Does this not remove the responsibility and ownership of the parents, someone in the audience reacted. Partially, Rinnooy Kan said, but ‘it is quite a challenge for parents to provide three healthy meals a day for their children. The temptation to choose for unhealthy alternatives is great.’ Moreover: ‘We also do not say: teach your own child how to read and write. That responsibility is also shared between parents and the school.’
Less than half of the attendants at the symposium saw a future for the warm school lunches. Professor Jaap Seidell (Vrije Universiteit Amsterdam) knew why. ‘Parents say: if my child eats a warm meal during lunch, then he won’t eat in the evening. Of course this is not true.’ But because he knows that in the Netherlands not many people eat a warm lunch, he said: ‘It does not have to be a warm meal. A healthy lunch with a salad or raw vegetables is also possible.’

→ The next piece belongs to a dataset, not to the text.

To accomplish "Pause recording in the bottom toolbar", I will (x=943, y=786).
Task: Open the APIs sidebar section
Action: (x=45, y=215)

Seidell explained that only one percent of the children in the Netherlands eat the recommended amount of vegetables. ‘This is because nobody eats vegetables with breakfast or lunch. The whole 150 grams – and 200 grams for adults, which also almost nobody achieves – thus has to be present during dinner. Can you imagine it? A child with a plate full of vegetables? This does not work?’
The speakers also had a strong opinion on the fear of patronizing. Both sneered at minister Edith Schippers (public health) who believed that people can determine for themselves what they put in their mouth. ‘You could also say: people can determine for themselves what they put in their head. If you view it in such a way, education is also not really important’, Rinooy Kan mocked.
The ‘taste lessons’, which was started by Wageningen UR in 2006, was evaluated by PhD candidate Marieke Battjes-Fries. She concluded that this programme does teach children about healthy food, but that it does not directly affect their behaviour. She defended her thesis last Friday.
State secretary Martijn van Dam (Economic affairs) indicated, during a visit to Wageningen UR, that he was supporter of the ‘taste lessons’.